Peringati HUT ke 23, BPOM Bengkulu Gelar Senam dan Jalan Santai

Bengkulu (AMBONEWS) - Jajaran pegawai Balai Pengawas Obat dan Makanan (BPOM) di Bengkulu memperingati hari ulang tahun BPOM RI ke 23 Tahun 2024, di Taman Pantai Berkas Kota Bengkulu, Minggu (4/2/24) pagi. Ulang tahun yang diperingati setiap tanggal 31 Januari itu dimeriahkan dengan sejumlah kegiatan seperti senam bersama, jalan santai dan pembagian dorprize. 

Kepala BPOM di Bengkulu, Yogi Abaso Mataram mengatakan dengan kegiatan yang digelar, BPOM ingin lebih dekat dan mengenalkan diri ke masyarakat luas. Seiring dengan tema perayaan HUT BPOM tahun ini yaitu "Kolaborasi hingga Pelosok Negeri untuk Melindungi Masyarakat" yang berarti jadi momen untuk refleksi dan evaluasi meningkatkan kinerja serta kolaborasi. 

"Dengan tema ini, Balai POM berkomitmen meningkatkan kolaborasi dan kerja sama yang efektif dengan stakeholder di daerah untuk melindungi masyarakat dari obat dan makanan yang berisiko terhadap kesehatan," kata Yogi. 

Perayaan ini dihadiri Kepala Bidang Pelayanan Kesehatan dan Sumber Daya Kesehatan Dinkes Provinsi Bengkulu, Edriwan Mansyur, Kepala Dinkes Kota Bengkulu, Joni Haryadi, dan stakeholder lainnya. 

Kolaborasi Perangi Obat dan Makanan Berbahaya

Kepala BPOM Bengkulu mengajak masyarakat agar cerdas dalam memilih obat dan makanan yang terdiri atas obat, bahan obat, narkotika, psikotropika, prekursor, zat adiktif, obat tradisional, suplemen kesehatan, kosmetik, dan pangan olahan dengan selalu mengutamakan CEKLIK sehingga terbebas dari bahan yang berbahaya.

Dijelaskan bahwa CEKLIK yaitu masyarakat harus cek kemasannya apakah kemasannya masih bagus atau sudah rusak.
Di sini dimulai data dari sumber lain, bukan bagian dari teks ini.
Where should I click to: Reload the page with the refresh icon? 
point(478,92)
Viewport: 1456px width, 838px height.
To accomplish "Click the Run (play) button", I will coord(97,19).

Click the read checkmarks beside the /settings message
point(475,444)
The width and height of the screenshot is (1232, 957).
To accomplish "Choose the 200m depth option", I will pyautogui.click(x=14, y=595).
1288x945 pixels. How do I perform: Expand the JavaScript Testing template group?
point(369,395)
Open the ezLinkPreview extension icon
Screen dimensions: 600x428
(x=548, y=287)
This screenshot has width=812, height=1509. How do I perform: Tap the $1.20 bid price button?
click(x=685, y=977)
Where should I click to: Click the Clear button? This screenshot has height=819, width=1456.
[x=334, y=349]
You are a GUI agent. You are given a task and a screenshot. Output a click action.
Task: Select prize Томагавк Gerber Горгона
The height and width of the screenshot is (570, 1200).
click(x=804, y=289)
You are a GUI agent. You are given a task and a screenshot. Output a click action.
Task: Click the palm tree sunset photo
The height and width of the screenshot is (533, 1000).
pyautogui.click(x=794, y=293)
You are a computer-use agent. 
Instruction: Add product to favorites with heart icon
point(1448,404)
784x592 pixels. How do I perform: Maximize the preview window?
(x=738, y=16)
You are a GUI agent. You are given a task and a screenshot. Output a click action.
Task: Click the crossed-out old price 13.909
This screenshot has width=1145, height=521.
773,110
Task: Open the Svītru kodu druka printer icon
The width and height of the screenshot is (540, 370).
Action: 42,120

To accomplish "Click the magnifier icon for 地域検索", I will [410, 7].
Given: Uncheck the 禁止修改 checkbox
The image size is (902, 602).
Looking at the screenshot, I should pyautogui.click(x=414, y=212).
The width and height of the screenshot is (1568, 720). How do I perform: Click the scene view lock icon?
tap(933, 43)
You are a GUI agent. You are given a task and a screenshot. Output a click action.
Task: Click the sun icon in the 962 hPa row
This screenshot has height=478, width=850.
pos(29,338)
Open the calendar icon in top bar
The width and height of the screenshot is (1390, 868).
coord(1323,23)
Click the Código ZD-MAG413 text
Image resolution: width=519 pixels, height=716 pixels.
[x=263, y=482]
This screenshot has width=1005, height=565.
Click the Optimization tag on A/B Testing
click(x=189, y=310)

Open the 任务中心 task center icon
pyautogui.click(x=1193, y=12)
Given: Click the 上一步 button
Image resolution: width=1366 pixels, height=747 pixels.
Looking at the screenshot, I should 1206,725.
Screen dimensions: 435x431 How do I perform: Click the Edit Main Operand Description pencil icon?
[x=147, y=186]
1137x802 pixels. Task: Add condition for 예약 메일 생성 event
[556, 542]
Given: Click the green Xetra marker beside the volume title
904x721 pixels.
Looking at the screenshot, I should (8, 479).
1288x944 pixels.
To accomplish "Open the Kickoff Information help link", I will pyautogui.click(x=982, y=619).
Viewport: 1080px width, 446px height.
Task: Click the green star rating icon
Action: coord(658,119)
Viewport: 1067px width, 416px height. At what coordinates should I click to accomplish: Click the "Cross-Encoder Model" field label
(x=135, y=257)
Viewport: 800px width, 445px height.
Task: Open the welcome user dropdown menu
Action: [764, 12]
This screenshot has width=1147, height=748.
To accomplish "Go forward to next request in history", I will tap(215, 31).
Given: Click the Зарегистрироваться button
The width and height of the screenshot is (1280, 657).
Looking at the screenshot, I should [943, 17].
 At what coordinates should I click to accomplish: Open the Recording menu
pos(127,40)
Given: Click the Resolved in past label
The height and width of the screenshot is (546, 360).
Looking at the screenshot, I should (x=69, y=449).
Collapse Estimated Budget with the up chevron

Setelah itu, cek labelnya, yaitu tentang komposisi dari pangan tersebut, selanjutnya cek izin edar, artinya cek produk tersebut apakah telah mendapat izin dari pihak berwenang, dan terakhir cek kedaluwarsa pangan itu. 

Dengan begitu masyarakat dapat terhindar dari peredaran obat dan makanan yang tidak sesuai ketentuan layak konsumsi maupun mengandung bahan kimia berbahaya seperti bahan pengawet boraks dan pewarna buatan rodamin.

Sejalan dengan itu, mewakili Pemerintah Provinsi Bengkulu, Edriwan mengapresiasi gerakan BPOM dalam melindungi masyarakat dari obat dan makanan berbahaya. Perannya membantu dinas kesehatan dalam mengedukasi masyarakat akan pentingnya teliti dalam membeli, mengkonsumsi obat dan makanan untuk menghindarkan masyarakat dari kejadian luar biasa seperti keracunan hingga berujung kematian. 

Ia pun setuju jika kolaborasi antar stakeholder dalam pengawasan keamanan obat dan makanan dilakukan. Selain itu Ia mendorong agar para nakes dalam pelayanannya memberikan edukasi kepada masyarakat tentang pentingnya memilih, menggunakan obat sesuai dengan ketentuan yang ada.